Demos argues in a report that if all women aged 25-65 were regularly screened – perhaps at GP practices by a female nurse or GP – then the incidence of cervical cancer would halve and so would costs to the NHS.

But GP leaders have said that this would be impossible without additional resources.

The Demos report argued that low screening rates currently are a result of difficulty in finding convenient appointment times, embarrassment, an underestimation of the risks, and poor awareness of what screening is for.

The think-tank’s public and welfare researcher Jo Salter said:  ‘Things like on-the-spot smearing tests during GP appointments might overcome the reluctance of many women feel about screening. This measure, combined with weekend or evening drop-in sessions at GP surgeries and health clinics, would help women struggling to find time for an appointment. Other countries have piloted alternative screening methods, such as self-testing and urine testing, which may also prove more appealing to women in the UK.’

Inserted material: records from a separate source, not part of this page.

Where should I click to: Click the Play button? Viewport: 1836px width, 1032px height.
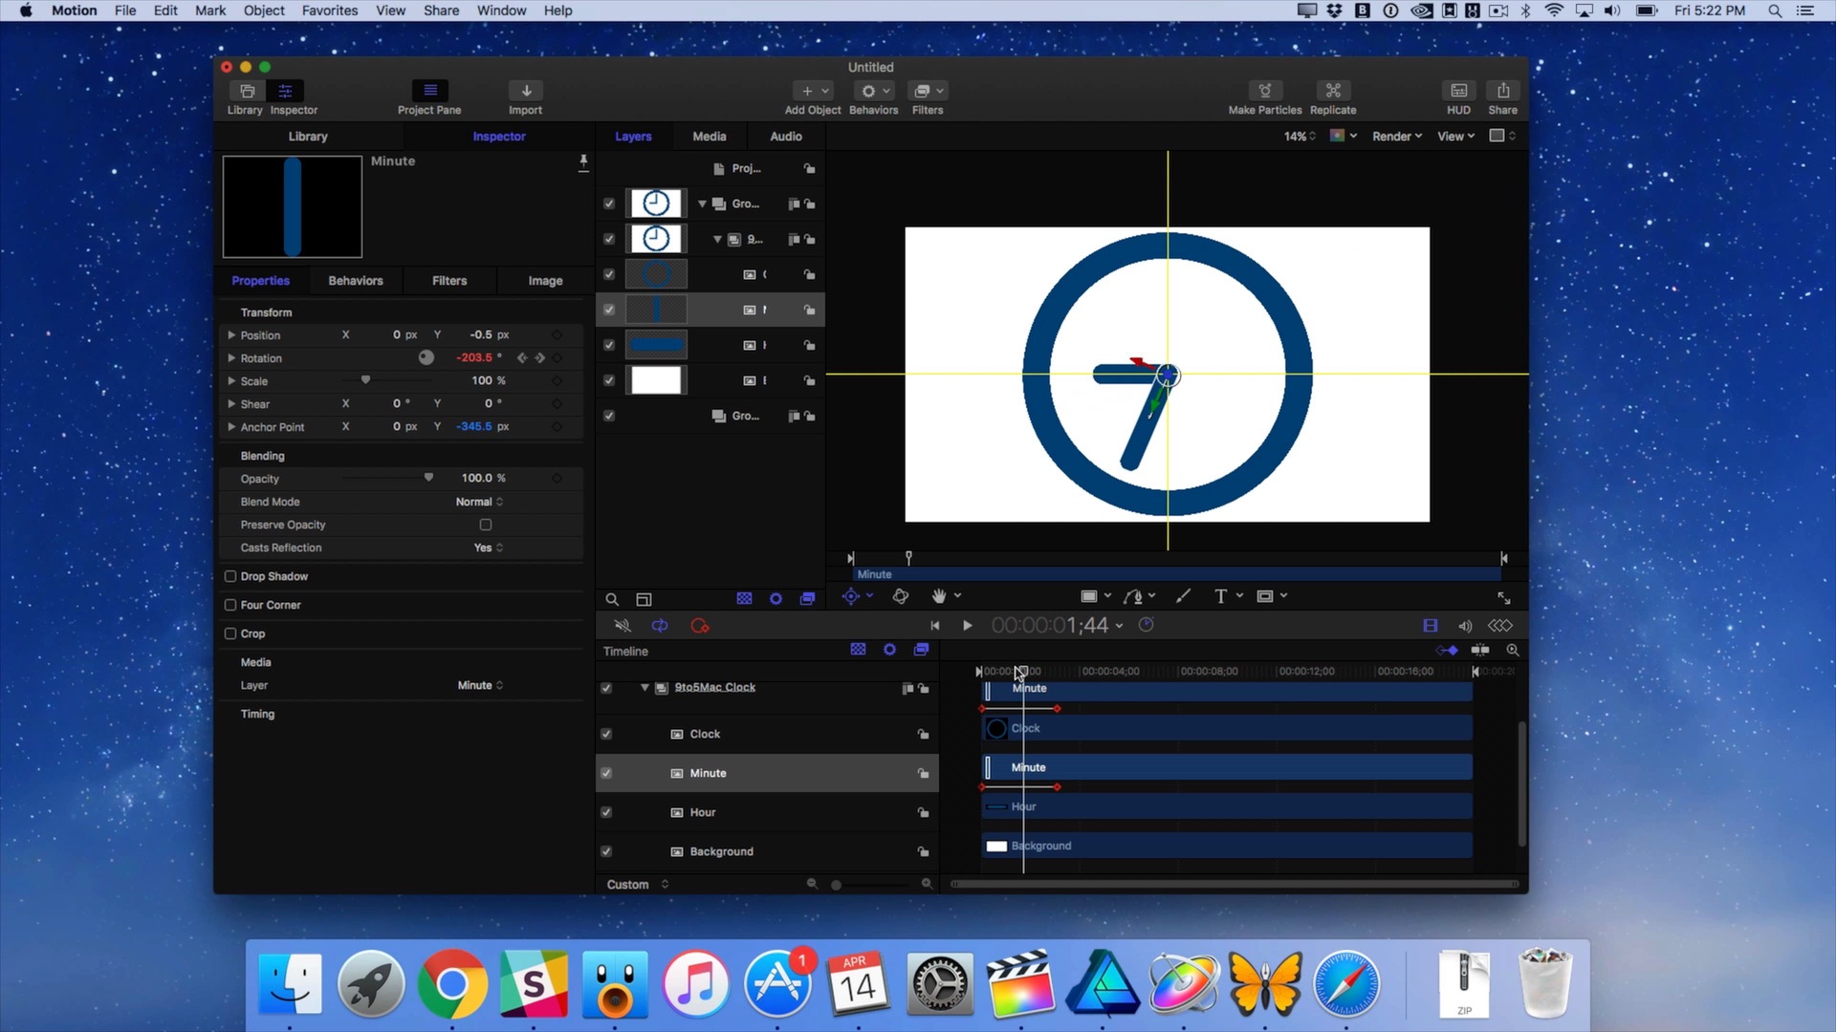pyautogui.click(x=967, y=626)

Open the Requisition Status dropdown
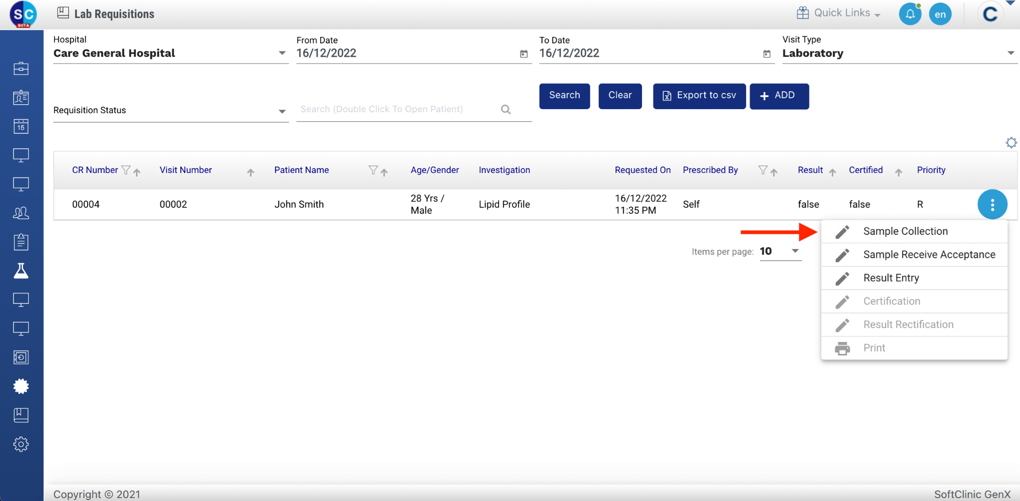(x=282, y=111)
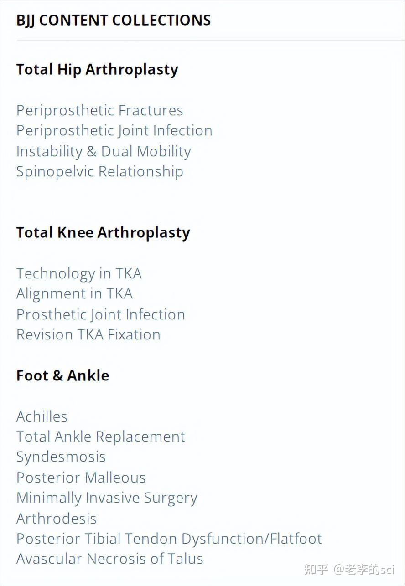Screen dimensions: 405x586
Task: Open Revision TKA Fixation link
Action: [88, 334]
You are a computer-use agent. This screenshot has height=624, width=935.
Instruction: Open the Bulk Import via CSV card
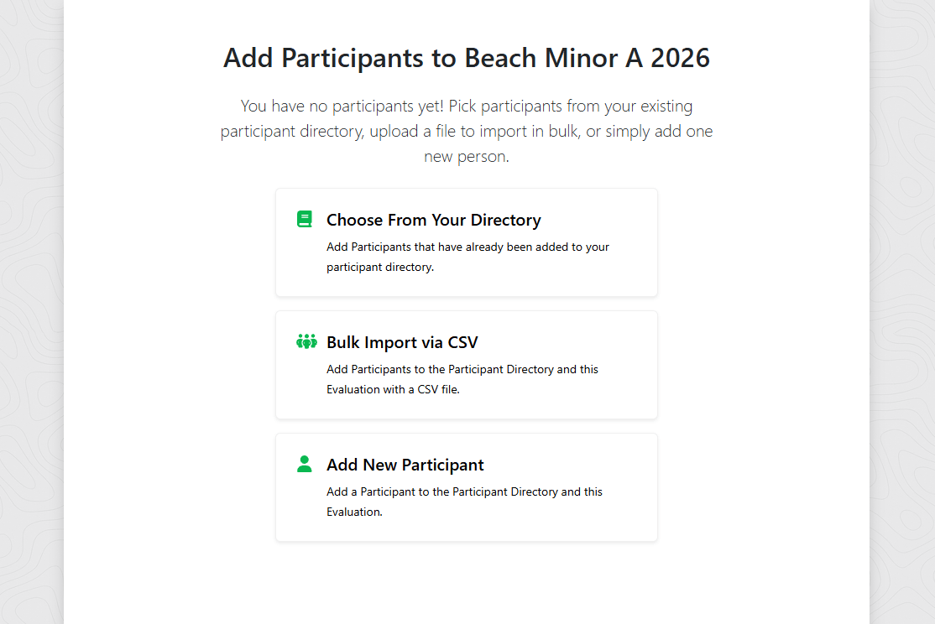(x=467, y=365)
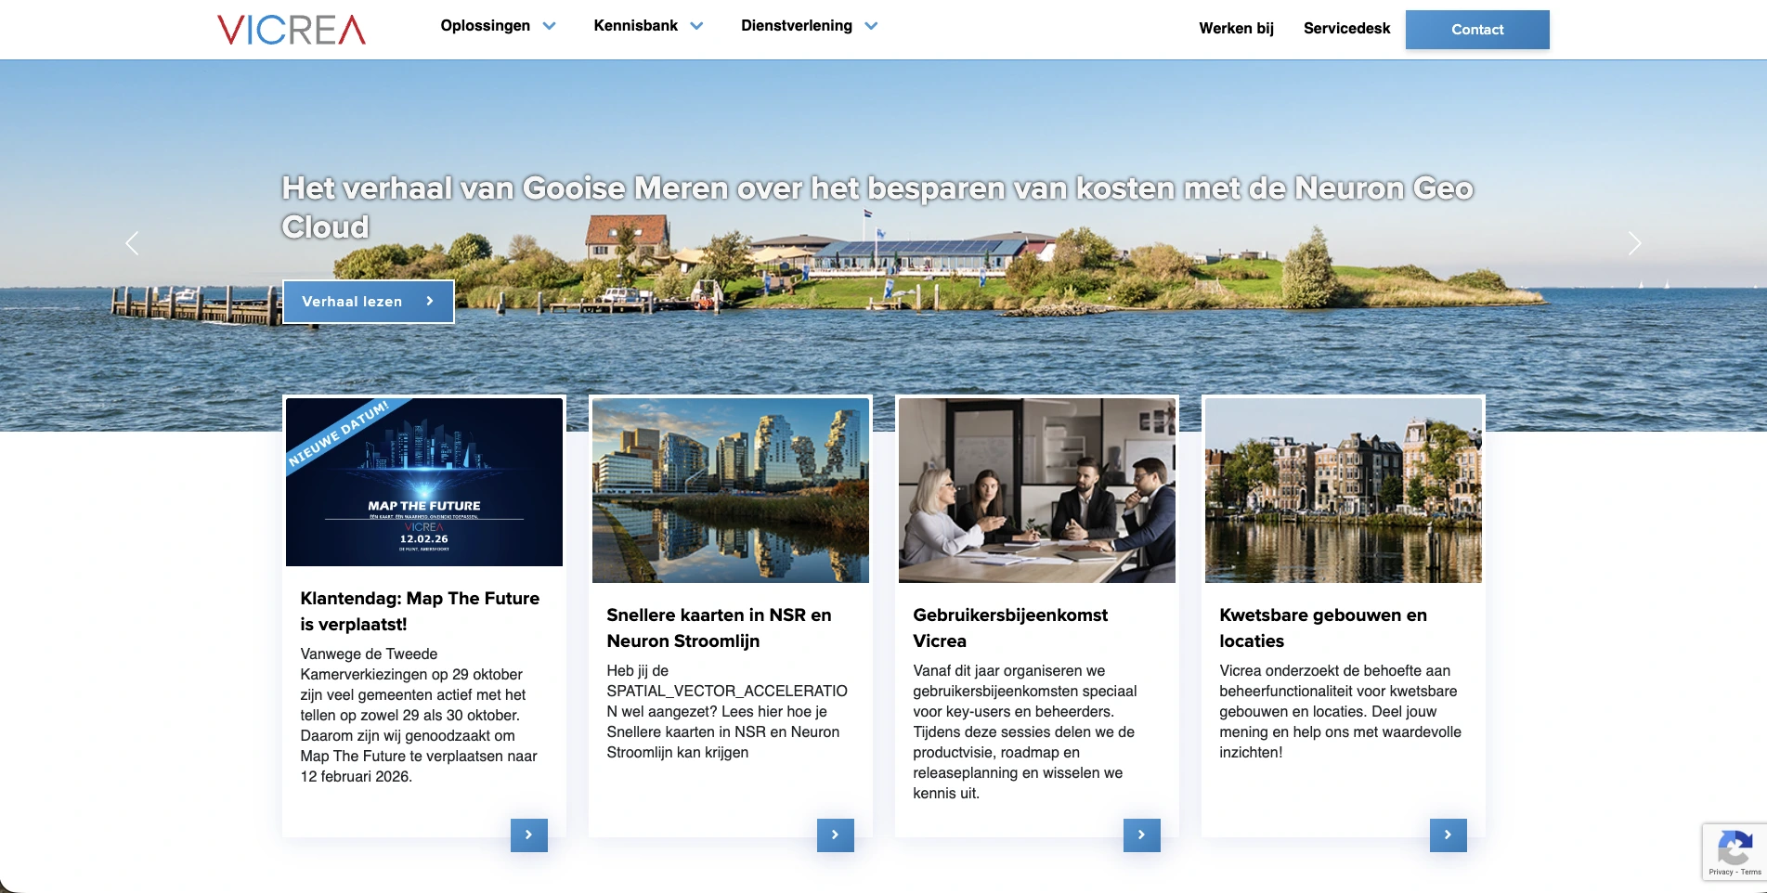Click the reCAPTCHA badge icon
Image resolution: width=1767 pixels, height=893 pixels.
(1734, 848)
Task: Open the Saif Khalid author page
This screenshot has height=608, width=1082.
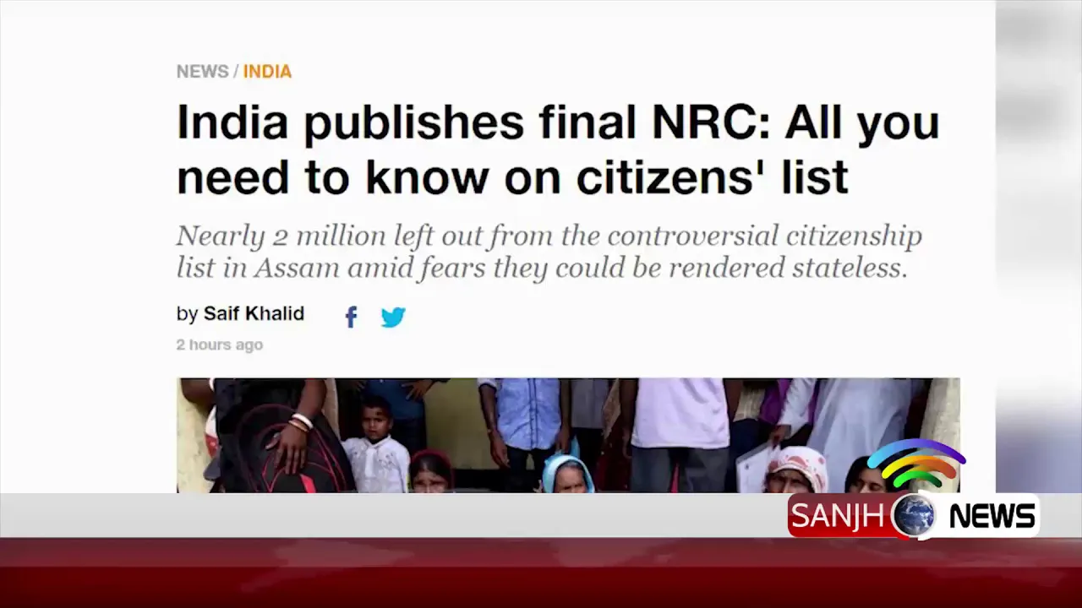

But RCGP chair Dr Maureen Baker said it was ‘difficult to see how GPs could offer on the spot tests without additional resources’, and that many GPs simply do not have room in their premises to deliver such services. GPs are already ‘heaving under the pressure of existing workloads and struggling to cope with soaring numbers of patients’, she explained.

Dr Baker added: ‘The crisis in general practice is so severe that at least 27 million patients will have to wait more than a week to see a GP this year, and 84% of GPs are worried their workloads are so high that they might miss something serious in a patient.’